This collection of shorter poems won the National Book Critics Circle Award in 1981. Of this volume, the noted critic Harold Bloom has written, " A Coast of Trees represents A. R. Ammons at his strongest and most eloquent in the lyric mode. The book is an achievement fully comparable to his Uplands and Briefings . Among the poems likely to assume a permanent place in the Ammonsian (and American) canon are the majestic title lyric and 'Swells,' 'Easter Morning,' 'Keepsake,' 'Givings,' and 'Persistences.' Again Ammons has confirmed his vital continuities with the central Whitmanian tradition of our poetry, and his crucial place in that panoply."

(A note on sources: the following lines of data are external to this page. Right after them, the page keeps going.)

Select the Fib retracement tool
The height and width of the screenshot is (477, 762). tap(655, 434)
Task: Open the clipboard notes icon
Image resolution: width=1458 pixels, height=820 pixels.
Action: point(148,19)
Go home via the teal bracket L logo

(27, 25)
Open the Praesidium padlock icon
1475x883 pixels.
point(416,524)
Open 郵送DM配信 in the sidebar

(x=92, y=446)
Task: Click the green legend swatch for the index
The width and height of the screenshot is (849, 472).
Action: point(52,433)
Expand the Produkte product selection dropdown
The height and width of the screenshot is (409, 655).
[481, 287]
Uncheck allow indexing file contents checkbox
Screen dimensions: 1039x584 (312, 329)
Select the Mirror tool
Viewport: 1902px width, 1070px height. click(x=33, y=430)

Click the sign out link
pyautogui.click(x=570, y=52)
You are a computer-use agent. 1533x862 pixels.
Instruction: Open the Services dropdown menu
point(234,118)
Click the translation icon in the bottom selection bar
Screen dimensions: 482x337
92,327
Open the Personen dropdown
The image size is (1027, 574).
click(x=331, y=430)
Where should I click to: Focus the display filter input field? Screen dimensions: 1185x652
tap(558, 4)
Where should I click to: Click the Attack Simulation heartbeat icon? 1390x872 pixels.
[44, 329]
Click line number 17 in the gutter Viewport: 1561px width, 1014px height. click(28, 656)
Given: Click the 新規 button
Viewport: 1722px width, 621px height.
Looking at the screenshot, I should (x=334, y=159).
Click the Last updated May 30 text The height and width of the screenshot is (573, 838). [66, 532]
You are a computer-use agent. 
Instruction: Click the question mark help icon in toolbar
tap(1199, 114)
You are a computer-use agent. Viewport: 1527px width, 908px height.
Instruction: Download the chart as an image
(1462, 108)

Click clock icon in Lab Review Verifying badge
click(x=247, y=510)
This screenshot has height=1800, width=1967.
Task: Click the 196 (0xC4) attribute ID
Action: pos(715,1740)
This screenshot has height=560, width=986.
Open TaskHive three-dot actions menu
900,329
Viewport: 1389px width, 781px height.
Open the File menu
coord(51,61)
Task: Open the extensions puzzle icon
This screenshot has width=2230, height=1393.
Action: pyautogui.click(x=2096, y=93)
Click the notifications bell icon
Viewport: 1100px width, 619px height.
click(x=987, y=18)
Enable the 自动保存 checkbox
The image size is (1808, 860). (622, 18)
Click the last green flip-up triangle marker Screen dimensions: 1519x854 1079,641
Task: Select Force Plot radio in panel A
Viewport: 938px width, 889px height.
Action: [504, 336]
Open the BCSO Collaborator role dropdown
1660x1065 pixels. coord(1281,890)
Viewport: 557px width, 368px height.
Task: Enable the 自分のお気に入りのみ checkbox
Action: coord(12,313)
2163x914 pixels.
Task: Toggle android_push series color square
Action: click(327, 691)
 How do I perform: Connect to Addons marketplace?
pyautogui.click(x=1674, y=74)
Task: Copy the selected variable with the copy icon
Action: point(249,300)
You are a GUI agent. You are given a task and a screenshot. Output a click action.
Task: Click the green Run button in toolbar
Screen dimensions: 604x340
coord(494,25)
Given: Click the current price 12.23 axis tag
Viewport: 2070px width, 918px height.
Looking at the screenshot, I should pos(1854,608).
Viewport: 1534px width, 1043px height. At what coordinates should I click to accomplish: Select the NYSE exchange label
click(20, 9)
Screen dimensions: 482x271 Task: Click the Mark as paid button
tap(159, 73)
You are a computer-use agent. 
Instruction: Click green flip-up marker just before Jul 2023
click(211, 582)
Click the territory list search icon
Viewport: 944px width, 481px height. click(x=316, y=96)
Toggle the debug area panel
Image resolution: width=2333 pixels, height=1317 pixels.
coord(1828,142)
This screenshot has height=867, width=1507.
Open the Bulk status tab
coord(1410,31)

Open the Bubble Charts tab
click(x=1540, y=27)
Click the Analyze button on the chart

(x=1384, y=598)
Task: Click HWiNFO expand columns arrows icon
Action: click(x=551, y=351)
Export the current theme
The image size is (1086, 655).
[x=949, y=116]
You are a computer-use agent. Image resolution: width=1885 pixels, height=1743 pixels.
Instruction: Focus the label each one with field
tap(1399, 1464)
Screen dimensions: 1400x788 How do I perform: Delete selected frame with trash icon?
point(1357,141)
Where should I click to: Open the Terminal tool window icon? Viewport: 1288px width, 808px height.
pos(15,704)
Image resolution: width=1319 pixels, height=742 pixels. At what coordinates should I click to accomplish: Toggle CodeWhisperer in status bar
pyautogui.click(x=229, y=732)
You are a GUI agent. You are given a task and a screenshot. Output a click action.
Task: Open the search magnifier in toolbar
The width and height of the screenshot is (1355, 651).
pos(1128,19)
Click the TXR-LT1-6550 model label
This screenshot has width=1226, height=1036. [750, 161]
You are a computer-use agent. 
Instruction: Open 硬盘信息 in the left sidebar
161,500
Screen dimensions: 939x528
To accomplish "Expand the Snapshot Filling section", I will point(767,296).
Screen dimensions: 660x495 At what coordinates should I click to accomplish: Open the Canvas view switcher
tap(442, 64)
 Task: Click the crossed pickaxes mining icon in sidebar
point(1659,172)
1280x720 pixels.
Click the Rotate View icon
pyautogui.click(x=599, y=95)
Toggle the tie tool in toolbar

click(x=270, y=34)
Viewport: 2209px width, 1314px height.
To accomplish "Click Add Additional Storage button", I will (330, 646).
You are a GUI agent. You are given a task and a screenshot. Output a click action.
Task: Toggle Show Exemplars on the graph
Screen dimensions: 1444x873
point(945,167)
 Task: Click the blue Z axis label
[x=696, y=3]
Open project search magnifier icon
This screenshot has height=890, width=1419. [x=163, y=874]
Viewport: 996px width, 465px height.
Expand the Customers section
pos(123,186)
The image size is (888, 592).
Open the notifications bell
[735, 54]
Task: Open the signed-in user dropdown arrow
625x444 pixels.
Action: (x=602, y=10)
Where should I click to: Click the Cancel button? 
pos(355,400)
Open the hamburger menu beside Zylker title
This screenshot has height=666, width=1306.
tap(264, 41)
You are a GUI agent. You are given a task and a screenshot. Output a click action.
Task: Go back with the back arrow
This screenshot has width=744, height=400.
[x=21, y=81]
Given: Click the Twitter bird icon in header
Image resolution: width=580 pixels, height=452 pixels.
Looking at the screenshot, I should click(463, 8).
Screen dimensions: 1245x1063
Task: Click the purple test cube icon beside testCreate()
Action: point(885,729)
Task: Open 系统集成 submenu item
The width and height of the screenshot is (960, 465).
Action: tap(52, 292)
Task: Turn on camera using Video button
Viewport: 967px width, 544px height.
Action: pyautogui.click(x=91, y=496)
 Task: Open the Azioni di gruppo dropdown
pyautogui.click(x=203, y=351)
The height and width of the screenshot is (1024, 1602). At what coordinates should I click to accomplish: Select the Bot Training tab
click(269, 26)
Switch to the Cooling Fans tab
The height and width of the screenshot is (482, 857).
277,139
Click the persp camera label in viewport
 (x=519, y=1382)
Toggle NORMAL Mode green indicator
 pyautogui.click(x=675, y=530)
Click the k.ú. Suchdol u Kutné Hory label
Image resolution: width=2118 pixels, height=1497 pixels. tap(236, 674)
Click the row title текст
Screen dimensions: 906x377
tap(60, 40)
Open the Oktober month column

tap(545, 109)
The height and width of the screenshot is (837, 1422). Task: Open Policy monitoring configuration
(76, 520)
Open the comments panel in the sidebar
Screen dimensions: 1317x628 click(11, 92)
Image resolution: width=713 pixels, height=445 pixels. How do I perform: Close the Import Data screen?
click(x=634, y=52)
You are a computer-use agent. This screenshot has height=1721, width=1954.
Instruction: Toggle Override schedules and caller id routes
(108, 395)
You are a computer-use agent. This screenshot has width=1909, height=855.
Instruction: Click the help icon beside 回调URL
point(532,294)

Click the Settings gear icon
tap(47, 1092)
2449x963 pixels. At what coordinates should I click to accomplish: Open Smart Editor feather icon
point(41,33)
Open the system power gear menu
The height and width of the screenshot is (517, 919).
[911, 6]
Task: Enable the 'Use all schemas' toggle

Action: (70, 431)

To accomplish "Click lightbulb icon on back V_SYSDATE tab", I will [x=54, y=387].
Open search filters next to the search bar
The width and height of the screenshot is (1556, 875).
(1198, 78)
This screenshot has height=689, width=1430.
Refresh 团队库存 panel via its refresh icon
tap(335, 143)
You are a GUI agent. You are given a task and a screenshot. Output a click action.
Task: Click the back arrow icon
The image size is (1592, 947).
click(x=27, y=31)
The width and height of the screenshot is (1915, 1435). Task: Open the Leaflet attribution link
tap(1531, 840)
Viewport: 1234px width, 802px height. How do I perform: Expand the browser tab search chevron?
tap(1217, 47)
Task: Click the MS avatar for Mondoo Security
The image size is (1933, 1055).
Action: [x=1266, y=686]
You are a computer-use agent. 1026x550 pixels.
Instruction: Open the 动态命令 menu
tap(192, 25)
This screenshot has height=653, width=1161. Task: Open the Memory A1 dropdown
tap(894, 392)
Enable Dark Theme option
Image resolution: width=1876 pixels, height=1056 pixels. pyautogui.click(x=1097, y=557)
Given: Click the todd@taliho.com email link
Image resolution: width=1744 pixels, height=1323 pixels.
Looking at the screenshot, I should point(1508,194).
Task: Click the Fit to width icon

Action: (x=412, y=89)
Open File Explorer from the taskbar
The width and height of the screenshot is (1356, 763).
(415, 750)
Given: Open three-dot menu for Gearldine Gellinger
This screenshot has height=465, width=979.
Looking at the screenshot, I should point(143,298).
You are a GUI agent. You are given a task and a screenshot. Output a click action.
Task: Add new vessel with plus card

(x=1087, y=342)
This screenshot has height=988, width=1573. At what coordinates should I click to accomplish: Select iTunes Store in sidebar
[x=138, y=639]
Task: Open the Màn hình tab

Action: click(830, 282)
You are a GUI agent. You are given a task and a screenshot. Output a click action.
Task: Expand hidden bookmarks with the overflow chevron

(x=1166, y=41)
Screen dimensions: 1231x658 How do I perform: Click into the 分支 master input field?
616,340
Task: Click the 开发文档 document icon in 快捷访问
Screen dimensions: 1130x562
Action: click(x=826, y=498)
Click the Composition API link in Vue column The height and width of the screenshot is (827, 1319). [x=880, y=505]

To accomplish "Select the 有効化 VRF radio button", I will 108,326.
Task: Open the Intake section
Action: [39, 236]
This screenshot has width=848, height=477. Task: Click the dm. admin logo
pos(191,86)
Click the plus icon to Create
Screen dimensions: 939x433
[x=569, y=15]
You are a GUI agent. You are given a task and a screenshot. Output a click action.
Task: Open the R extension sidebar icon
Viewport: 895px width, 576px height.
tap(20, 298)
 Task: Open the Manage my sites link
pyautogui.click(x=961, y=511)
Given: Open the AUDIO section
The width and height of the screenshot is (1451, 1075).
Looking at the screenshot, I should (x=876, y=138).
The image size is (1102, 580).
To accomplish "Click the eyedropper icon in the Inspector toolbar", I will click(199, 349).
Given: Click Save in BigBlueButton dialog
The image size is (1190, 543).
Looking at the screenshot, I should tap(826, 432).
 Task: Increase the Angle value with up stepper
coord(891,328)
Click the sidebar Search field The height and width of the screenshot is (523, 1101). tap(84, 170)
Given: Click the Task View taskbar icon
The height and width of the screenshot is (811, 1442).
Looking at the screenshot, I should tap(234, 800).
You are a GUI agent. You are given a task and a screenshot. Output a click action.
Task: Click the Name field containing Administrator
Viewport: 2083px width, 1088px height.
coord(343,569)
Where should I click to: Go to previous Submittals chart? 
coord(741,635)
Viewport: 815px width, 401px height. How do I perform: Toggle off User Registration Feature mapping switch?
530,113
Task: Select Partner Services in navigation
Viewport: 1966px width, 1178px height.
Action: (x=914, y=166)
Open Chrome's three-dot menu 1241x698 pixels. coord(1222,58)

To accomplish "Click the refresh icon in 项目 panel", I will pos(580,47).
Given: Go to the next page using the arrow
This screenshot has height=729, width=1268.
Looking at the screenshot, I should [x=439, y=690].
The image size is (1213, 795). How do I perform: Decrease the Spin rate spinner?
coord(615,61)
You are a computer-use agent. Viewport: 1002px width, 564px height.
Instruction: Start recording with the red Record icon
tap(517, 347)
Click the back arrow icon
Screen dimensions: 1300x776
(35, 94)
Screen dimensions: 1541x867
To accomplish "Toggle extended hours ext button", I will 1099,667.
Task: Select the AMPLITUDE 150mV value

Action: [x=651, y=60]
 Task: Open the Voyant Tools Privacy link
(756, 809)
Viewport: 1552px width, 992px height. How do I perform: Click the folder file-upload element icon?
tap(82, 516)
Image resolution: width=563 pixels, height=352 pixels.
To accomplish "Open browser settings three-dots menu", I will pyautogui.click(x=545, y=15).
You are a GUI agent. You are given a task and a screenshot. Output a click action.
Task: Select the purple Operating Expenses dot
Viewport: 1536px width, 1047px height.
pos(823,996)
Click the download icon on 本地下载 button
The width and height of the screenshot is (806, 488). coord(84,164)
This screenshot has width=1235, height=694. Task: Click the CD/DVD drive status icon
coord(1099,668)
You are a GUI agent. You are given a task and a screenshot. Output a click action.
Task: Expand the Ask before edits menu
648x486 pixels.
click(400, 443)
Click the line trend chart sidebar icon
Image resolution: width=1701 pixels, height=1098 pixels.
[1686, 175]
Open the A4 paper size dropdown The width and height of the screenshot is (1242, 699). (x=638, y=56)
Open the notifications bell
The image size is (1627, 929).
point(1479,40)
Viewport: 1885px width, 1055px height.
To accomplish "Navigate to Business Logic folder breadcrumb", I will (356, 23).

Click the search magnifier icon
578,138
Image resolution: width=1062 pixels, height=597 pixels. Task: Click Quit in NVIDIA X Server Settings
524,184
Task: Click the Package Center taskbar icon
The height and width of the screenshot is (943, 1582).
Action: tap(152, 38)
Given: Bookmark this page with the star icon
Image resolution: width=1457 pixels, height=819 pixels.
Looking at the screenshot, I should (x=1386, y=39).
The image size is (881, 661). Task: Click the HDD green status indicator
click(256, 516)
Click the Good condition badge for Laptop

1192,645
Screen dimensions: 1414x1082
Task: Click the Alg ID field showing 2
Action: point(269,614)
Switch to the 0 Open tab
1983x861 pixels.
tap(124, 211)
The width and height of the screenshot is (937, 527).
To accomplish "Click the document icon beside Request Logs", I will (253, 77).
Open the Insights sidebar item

Archie Randolph Ammons was born outside Whiteville, North Carolina, on February 18, 1926. He started writing poetry aboard a U. S. Navy destroyer escort in the South Pacific. After completing service in World War II, he attended Wake Forest University and the University of California at Berkeley.
His honors included the Academy's Wallace Stevens Award, the Poetry Society of America's Robert Frost Medal, the Ruth Lilly Prize, and fellowships from the Guggenheim Foundation, the MacArthur Foundation, and the American Academy of Arts and Letters.
He lived in Ithaca, New York, where he was Goldwin Smith Professor of Poetry at Cornell University until his retirement in 1998. Ammons died on February 25, 2001.
A lot of these poems fell somewhat flat for me but the collection made up for it (at least in part) with its elegant seasonal structure and a few standouts. Favorites: In Memoriam Mae Nobblitt Swells Wiring An Improvisation for the Stately Dwelling
A. R. Ammons was one of my poetry teacher’s poetry teacher. And this collection is so connected to nature, philosophy, death, impermanence, permanence, and how we are “emptied full.”
#sealeychallenge #arammons
From “Persistences”
still, from our own ruins, we thrash out the snakes and mice, shoo the lean ass away, and plant a row of something: we know, we say to the wind, but we will come back again and back: in debris we make a holding as insubstantial and permanent as mirage.
Some worthwhile passages, but fewer and more far between that I had hoped for. Lesson learned: stick with complications of “Selected” or “Greatest” works when satiating one’s curiosity for a new and unfamiliar poet.
So I read this whole book. Ammons' 'naive' style wore me down after a while. Maybe I'm in a middle ground -- reading the poems in bulk so they don't seem as fresh; not having read close enough to see the breakthroughs each represent.
Here's Stephen Burt's note on Ammons's style.
"The German poet, playwright, and critic Friedrich Schiller thought there were two kinds of poets: 'sentimental' and 'naive' (and neither term, for Schiller, was an insult). Sentimental poets, he said, are self-conscious and retrospective; they 'look for lost nature' in the people and things they write about. Their characteristic works, Schiller believed, sound carefully wrought, conclusive, even if written at high speed. Naive poets, on the other hand, seem to 'be nature'—poetry seems to come out of them as wind from the sky, or leaves from the trees, as if it were their native speech. Naive poets often sound as if they never revise, even when we know they've worked hard on many drafts; their poetry seems to flow and does not want to end.... A.R. Ammons (1926-2001) was in Schiller's sense the most 'naive' of America's very good poets. His poems, written over nearly 50 years, include almost every kind of speech-act a person can say, from shrugs to prophecies, and they sound spontaneous even when it's clear they reflect decades of thought."
A quickly-read collection, these poems are grounded in nature imagery. No poem seemed to jump off the page to me that strongly and without a consistently explored theme, I felt that the poems needed something more in terms of structure or style. Perhaps, I needed to have spent more time with these.